Des candidats à la chefferie divisés

La députée Leslyn Lewis met son masque sur ses oreilles, alors qu'elle sort de la rencontre du caucus conservateur.

La députée Leslyn Lewis se présente comme « pro-vie ».

Photo : La Presse canadienne / Adrian Wyld

La question de l'avortement pourrait également rebondir lors du premier débat du PCC, organisé jeudi par le groupe Canada Strong & Free. La députée Leslyn Lewis, qui se présente pour une deuxième fois à la tête du parti, est connue pour ses positions anti-avortement.

Sur la controverse entourant Roe c. Wade, elle a tout de même choisi de rester silencieuse. Mme Lewis ne commentera pas la fuite de documents de la Cour suprême américaine, car il ne s’agit pas d’une décision finale, a indiqué son porte-parole par écrit.

De son côté, l’équipe de Jean Charest explique que celui-ci est pro-choix. Il ne s’opposerait pas à ce que des députés déposent des projets de loi d’initiative personnelle sur la question, mais un gouvernement sous son leadership ne présentera ni n'appuiera jamais une législation sur les droits reproductifs, précise-t-on.

Quant à Patrick Brown, il affirme que l’avortement au Canada devrait être légal, sécuritaire et, à mon avis, rare. Il ajoute qu’il va toujours défendre le droit des femmes de prendre leurs propres décisions concernant leur santé reproductive.

Pour sa part, l’équipe de Pierre Poilievre a fait une courte déclaration dans laquelle elle affirme qu' un gouvernement Poilievre ne proposera ni n'appuiera aucune législation restreignant l'avortement de quelque manière que ce soit.

En 2021, M. Poilievre avait voté contre le projet de loi privé de Cathay Waganthall, qui visait à rouvrir le débat sur l'avortement au pays.

Libéraux et bloquistes à l'attaque

Des militants pro-choix manifestant devant la Cour suprême.

« Anti-avortement = anti-femmes », peut-on lire sur une pancarte, et « Les catholiques appuient l'avortement », sur une autre, lors d'une manifestation devant la Cour suprême des États-Unis mardi.

Photo : Getty Images / Anna Moneymaker

Les adversaires des conservateurs n'ont pas tardé à saisir la balle au bond. Présentement, il y a un leadership conservateur où tous les candidats essaient d'aller chercher le vote des anti-choix, avance la ministre libérale Mélanie Joly.
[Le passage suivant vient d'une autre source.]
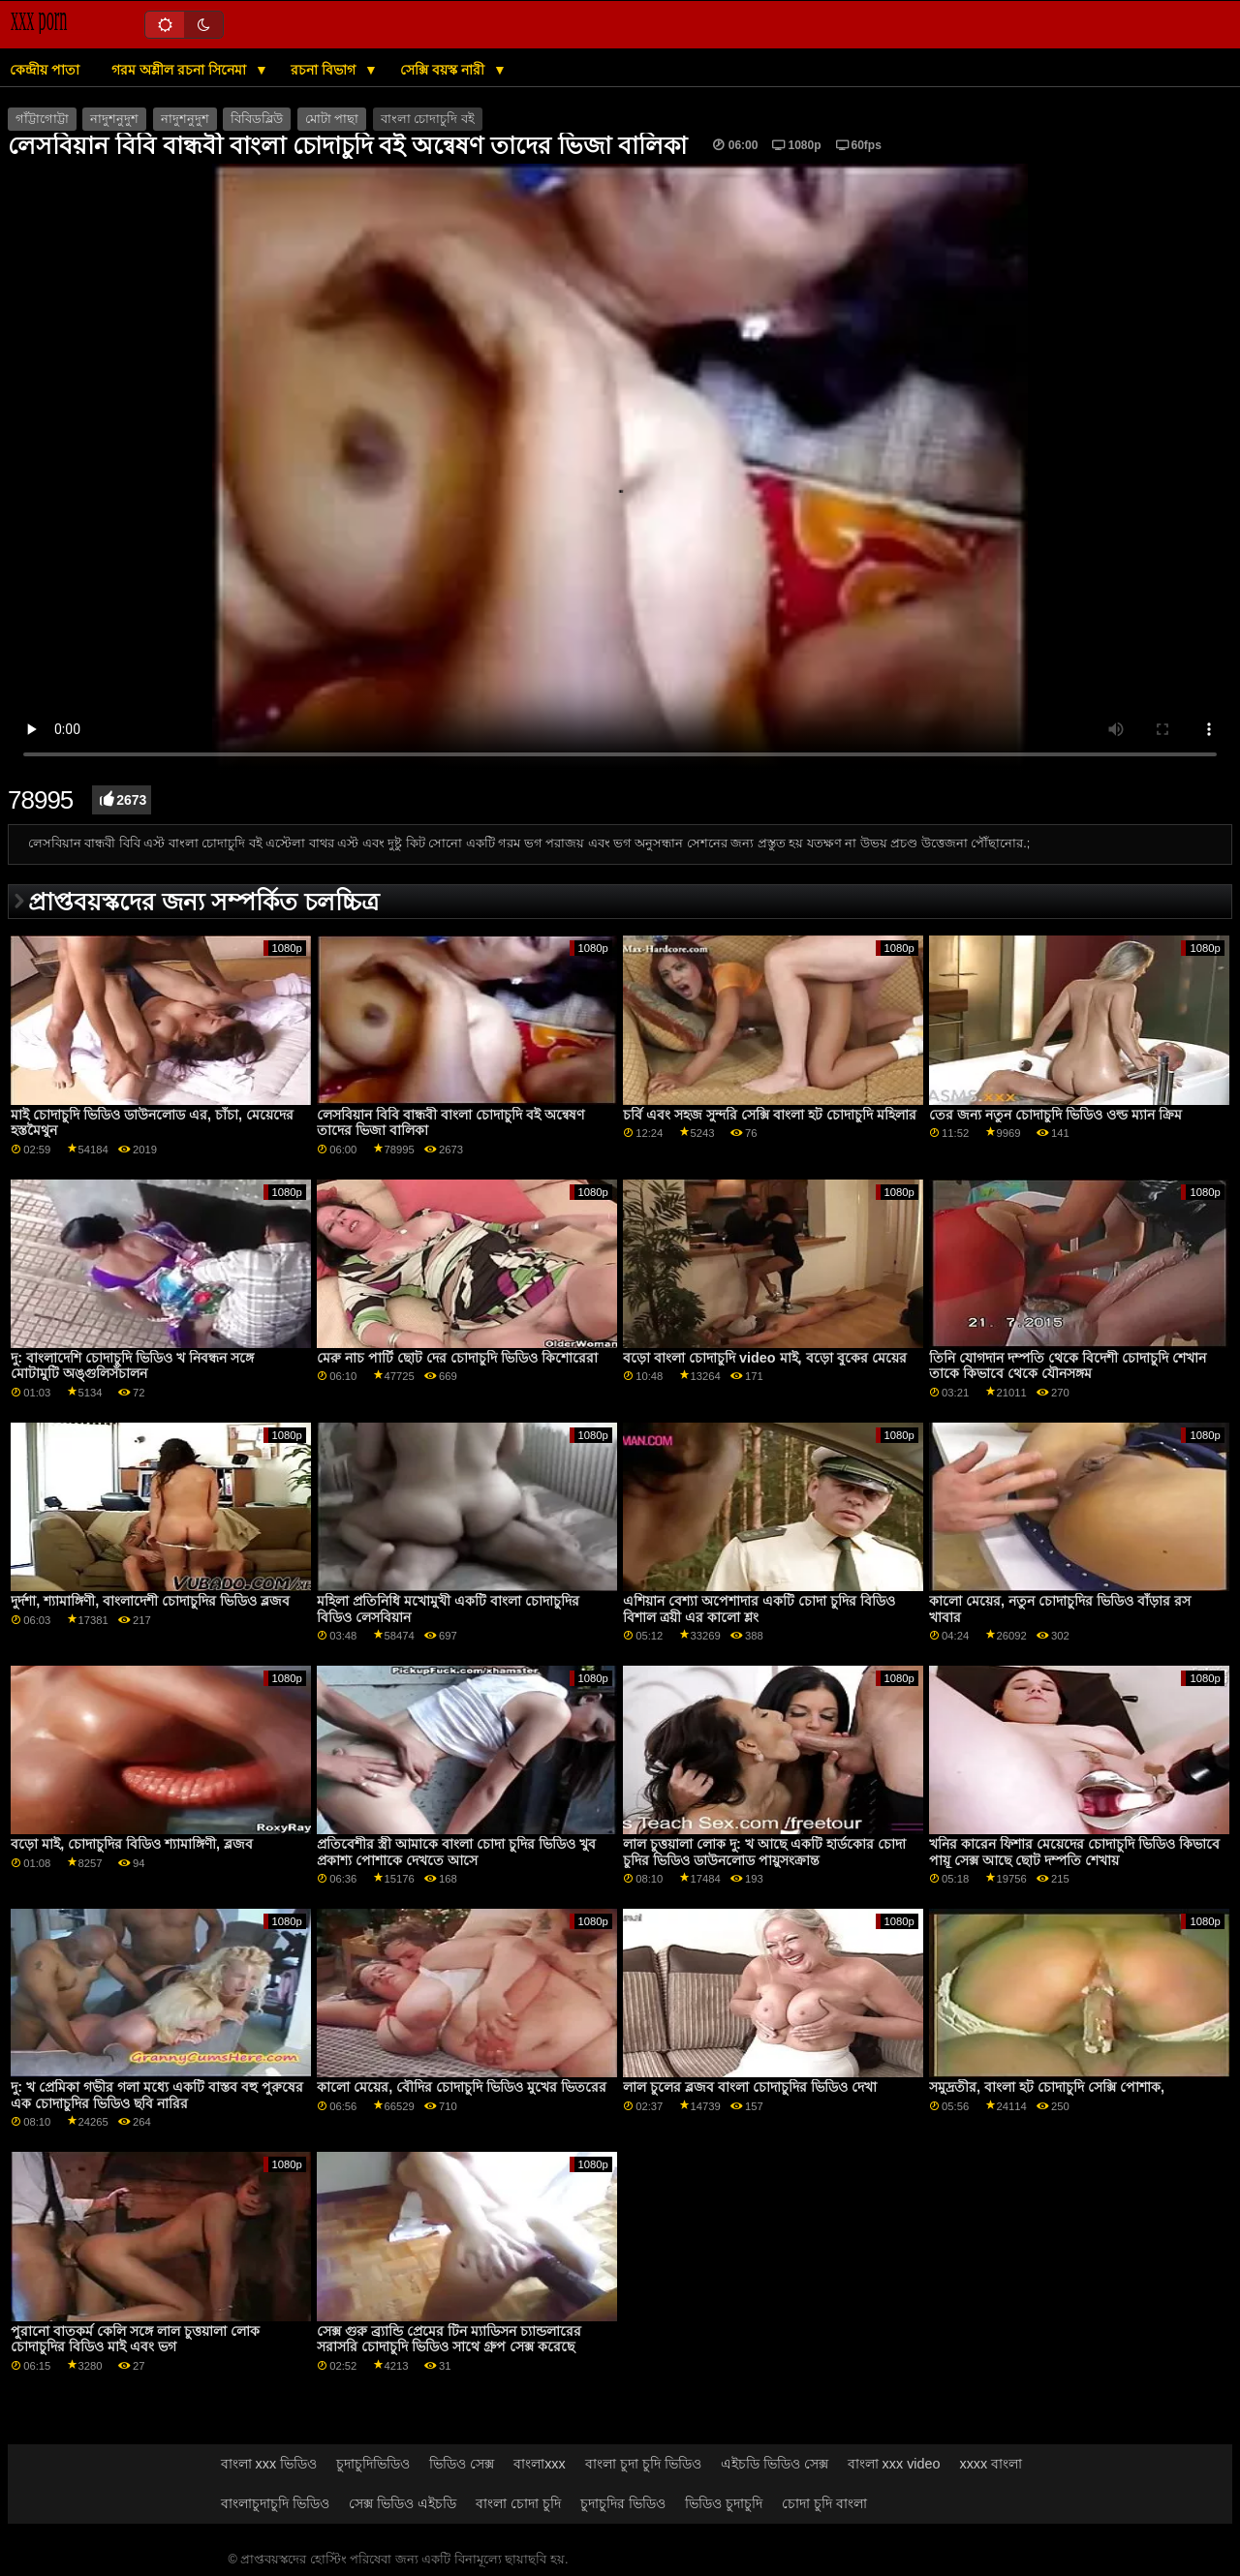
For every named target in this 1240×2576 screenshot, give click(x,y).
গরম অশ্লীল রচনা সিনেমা (180, 69)
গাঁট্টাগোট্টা (42, 119)
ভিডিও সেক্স (461, 2463)
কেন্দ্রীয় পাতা (44, 69)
Pour moi, je trouve ça extrêmement préoccupant.

Le premier ministre Trudeau a quant à lui réitéré l'importance du droit à l'avortement par l'entremise de Twitter.

Après la période des questions, la leader adjointe du Bloc québécois, Christine Normandin, a déposé une motion concernant le libre choix des femmes en matière d’avortement.
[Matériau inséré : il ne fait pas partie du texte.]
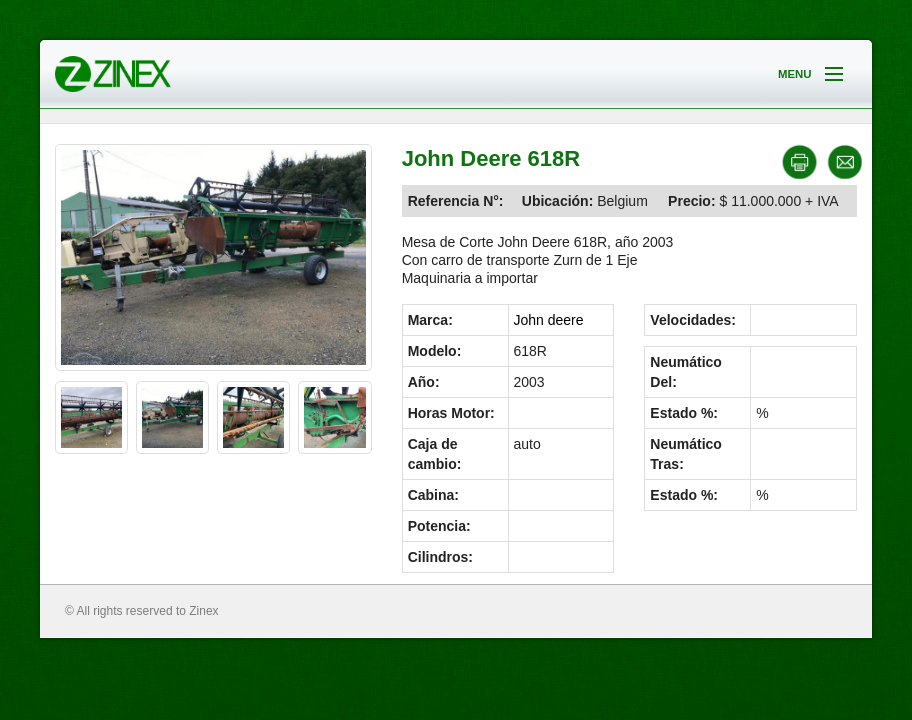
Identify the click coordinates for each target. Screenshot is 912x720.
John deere (549, 320)
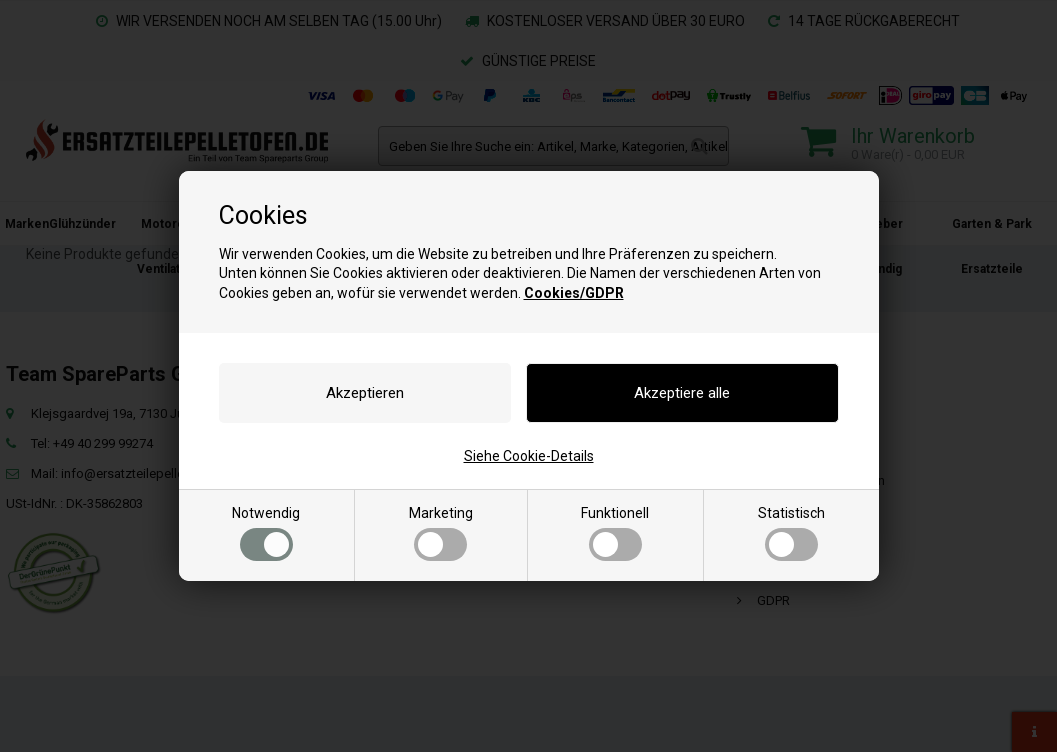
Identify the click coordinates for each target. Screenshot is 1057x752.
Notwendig (266, 533)
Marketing (441, 533)
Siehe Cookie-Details (529, 456)
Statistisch (791, 533)
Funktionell (615, 533)
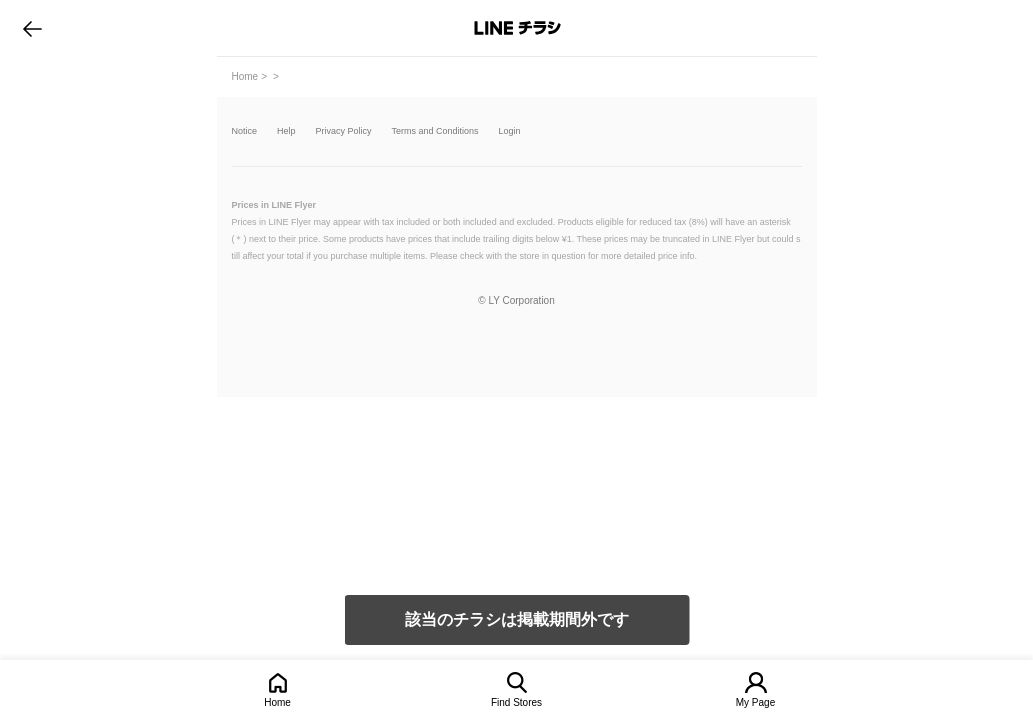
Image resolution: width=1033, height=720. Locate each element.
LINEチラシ (518, 28)
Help (286, 131)
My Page (755, 702)
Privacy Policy (344, 131)
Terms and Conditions (435, 131)
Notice (245, 131)
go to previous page (32, 28)
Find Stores (516, 702)
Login (510, 131)
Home (277, 702)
Le texte se lisait comme suit : Que la Chambre réitère que le corps de la femme n’appartient qu’à elle seule et reconnaisse son libre choix en matière d’avortement, pour quelque raison que ce soit.

Cette motion, qui exigeait le consentement unanime pour être adoptée, a été bloquée par des « Nay! » venant des banquettes conservatrices.

Le droit est fort, selon le NPD

Le chef du NPD, Jagmeet Singh, s’est dit attristé par ces derniers développements autour de la question de l’avortement au sud de la frontière. À ses yeux, ce droit n’est pas menacé du point de vue légal au pays. Au Canada, notre droit est fort, fait-il valoir.

Toutefois, il exprime des inquiétudes autour du mouvement anti-avortement au Canada. Oui, j’ai des craintes quand on a des candidats pour la chefferie d’un parti qui n’appuient pas le droit à l’avortement, a-t-il fait remarquer en référence au PCC.

D’après Jagmeet Singh, le gouvernement canadien doit se battre pour assurer un meilleur accès à ces services au pays, dans les secteurs ruraux notamment. C’est inutile d’avoir un droit sans y avoir accès, fait-il remarquer.

Selon lui, Ottawa doit se prévaloir des dispositions de la Loi canadienne sur la santé pour forcer les provinces à fournir des services adéquats à leur population.